= PAGE EXCERPT =
________________________________________

Mention of Julia for the re-implementation of PETSC

The DOE codes (PETSC, Trilinos, Sundials) have 100s of person-years behind them and are proven to be scalable on top-5 computers. Having these things easily accessible from Juila can’t be bad.

6 Likes

Agreed here. If there was a massive benefit to having PETSc in Julia someone would have started maintaining a nice wrapper by now (like there is for thousands of other packages), but there’s a reason why SciML, CLIMA, etc. somewhat care but only in passing. Having a monorepo come in and do all of those things half well wouldn’t really be a great idea. PETSc would have to be very much reconstructed to be useful. It would be an organization with a a very strong distributed array package that has matching distributed linear algebra, and the rest would just come from the package ecosystem. Then it would need to make sure that distributed MPI array integrated well with DiffEq, Optim, etc.

The Julia package ecosystem has 10,000’s of person-years behind it in a language where people tend to move 100x faster. That isn’t to say that we’ve done everything better, we definitely haven’t. Their bread and butter of how to scale basic linear algebra to 10,000+ cores is fantastic and we haven’t matched that. The issue is that their designs tend to not be too composable, so you get these monorepos like PETSc where they have some fantastic basic tooling for the underlying operations, but when you get to “the things that call the linear algebra” (optimization, differential equations, etc.), not only does the offering tend to get a bit meh at best (you can tell it’s not where the vast majority of time is spent) or wrappers of things already wrapped and widely used in Julia. None of that stuff even needs to be specific to PETSc since you’d have the same speed from the algorithm if it’s generically written and uses the right array primitives.

So a PETSc in Julia wouldn’t be one repo but instead some very fast primitives that connect to everything else. What we need is someone to build a very nice distributed array package with extremely fast distributed linear algebra on it. The ecosystem could take it from there. Maybe the best way to do that is to just wrap PETSc or Trilinos as it is.

________________________________________

= DATASET EXTRACT =
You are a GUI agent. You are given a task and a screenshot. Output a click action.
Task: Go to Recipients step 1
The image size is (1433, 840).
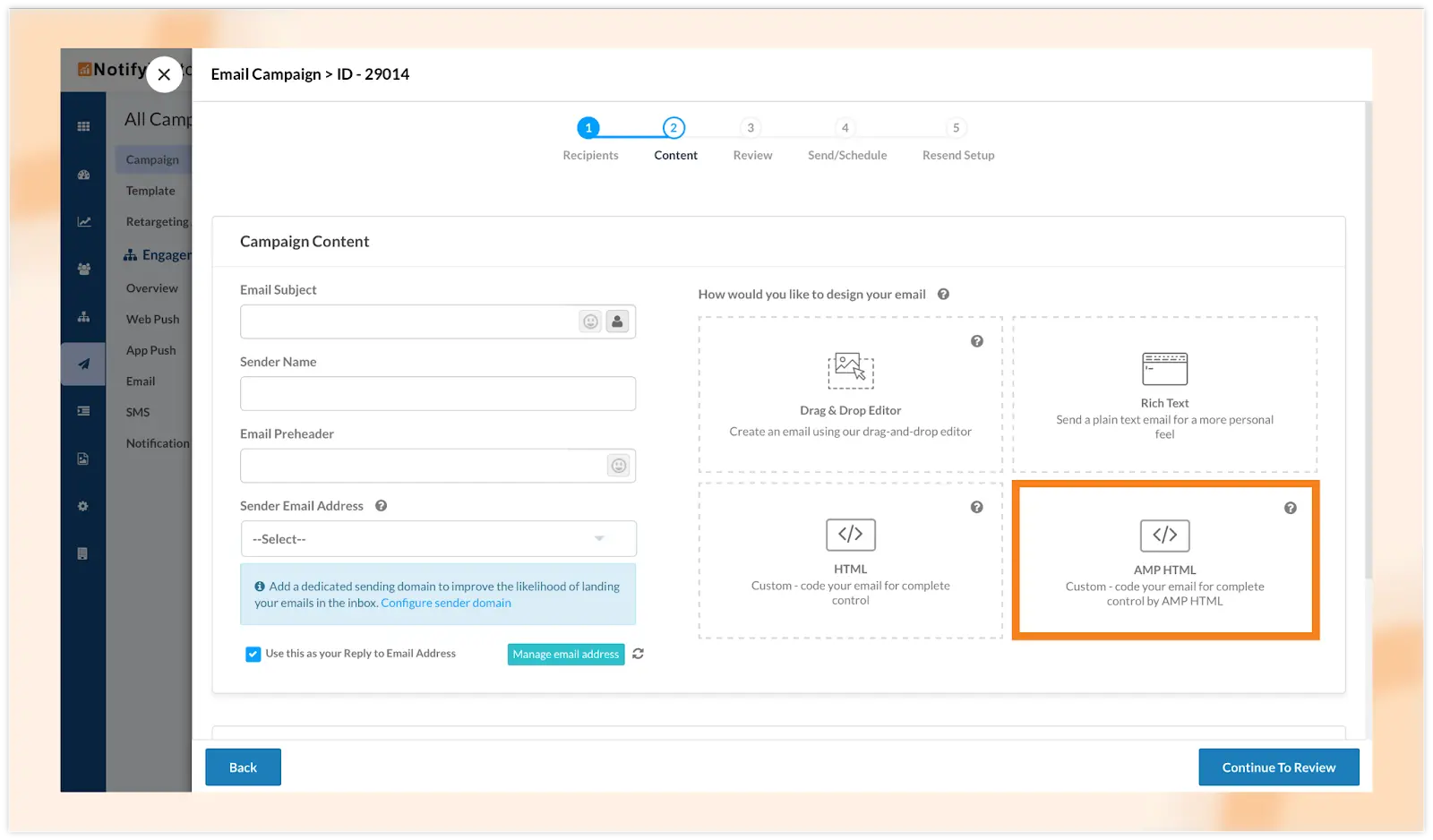click(x=588, y=128)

________________________________________

= STATED GOAL A =
In the forum thread on PETSc and Julia, what does the writer say someone needs to build so the ecosystem could take it from there?
= STATED GOAL B =
Extend the forum thread on PETSc and Julia, picking up right after its last sentence.
The listing plays no part in this work.

= WRITTEN RESPONSE A =
A very nice distributed array package with extremely fast distributed linear algebra on it.

= WRITTEN RESPONSE B =
6 Likes

Wrapping the general routines for easily building parallel matrices (the core Petsc vec/mat functionality) and handling distributed meshes / automatic partitioning of unknowns is the feature that I miss. I agree that if that were done and robustly maintained we might see other Julia libraries be built on top of it in a more composable manner. That said, I haven’t looked at the Krylov solver implementations in Petsc; are well-optimized parallel Krylov solvers/preconditioners really completely identical to a serial solver except in the array / matrix type, or do they require further algorithmic changes to work optimally in the distributed setting? If the latter, that would seem to require much more work in Julia to catch up to Petsc, and I can imagine for some things at least like domain decomposition and/or multigrid, more specialized implementations are needed. Petsc’s integration with other numerical libraries is also fantastic, each of which would seemingly require separate Julia bindings to make available…

The perspective of the Petsc developers in that thread makes sense; they want to be as widely available to be used in other languages as possible, in which case keeping the core in C/C++/Fortran seems reasonable. Those are all easily callable from most major scientific computing languages these days, and avoid some of the drawbacks of Julia (I have the impression Julia still needs some work for building compiled shared libraries).

I would love to see a benchmark of all the parallel linear algebra options available in Julia including PETSc. Then a list of which packages are incompatible with which types of parallelism can be made which the community can then address one by one. A benchmark is a good place to start to identify where we stand. This is a good GSoC/JSoC/MLH project idea with a clear extension: fixing the parallelism support in different packages.

2 Likes

I see this comment there (also they’re really thinking ahead with “Fortran 20008” :slight_smile: Fortran 2018 already added some TS 29113: Further Interoperability of Fortran with C):

Julia has a lot going for it, but I’m not aware of successful packages written in Julia to be called from C/C++/Fortran. The runtime is relatively heavy and load time is nontrivial.

The former objection, on the runtime, is correct.* I just note, I see quite a few Julia packages being called from Python (e.g. for SciML packages) and R (convexjlr, and as an example wrapping in other direction: Alpaca.jl). At least 2+ for each language (I’m not sure about adoption), while I forget the names, and wouldn’t know about adoption. So that’s certainly possible. It all works because Julia can be embedded in C/C++, so should be usable from those languages, but who cares, I wouldn’t want to use those as the main language. [There’s also a thread here now on using Julia from Java.]

* About load time, Julia startup is 0.2 sec, but if you’re thinking about the packages, then I suppose (eventually) the packages you need could be put in the system image.

So, I agree about Julia the better wrapper language (than Python, at least when a bit more work has been put into latency/precompilation), or only language, as who cares with the eventual Julia world domination.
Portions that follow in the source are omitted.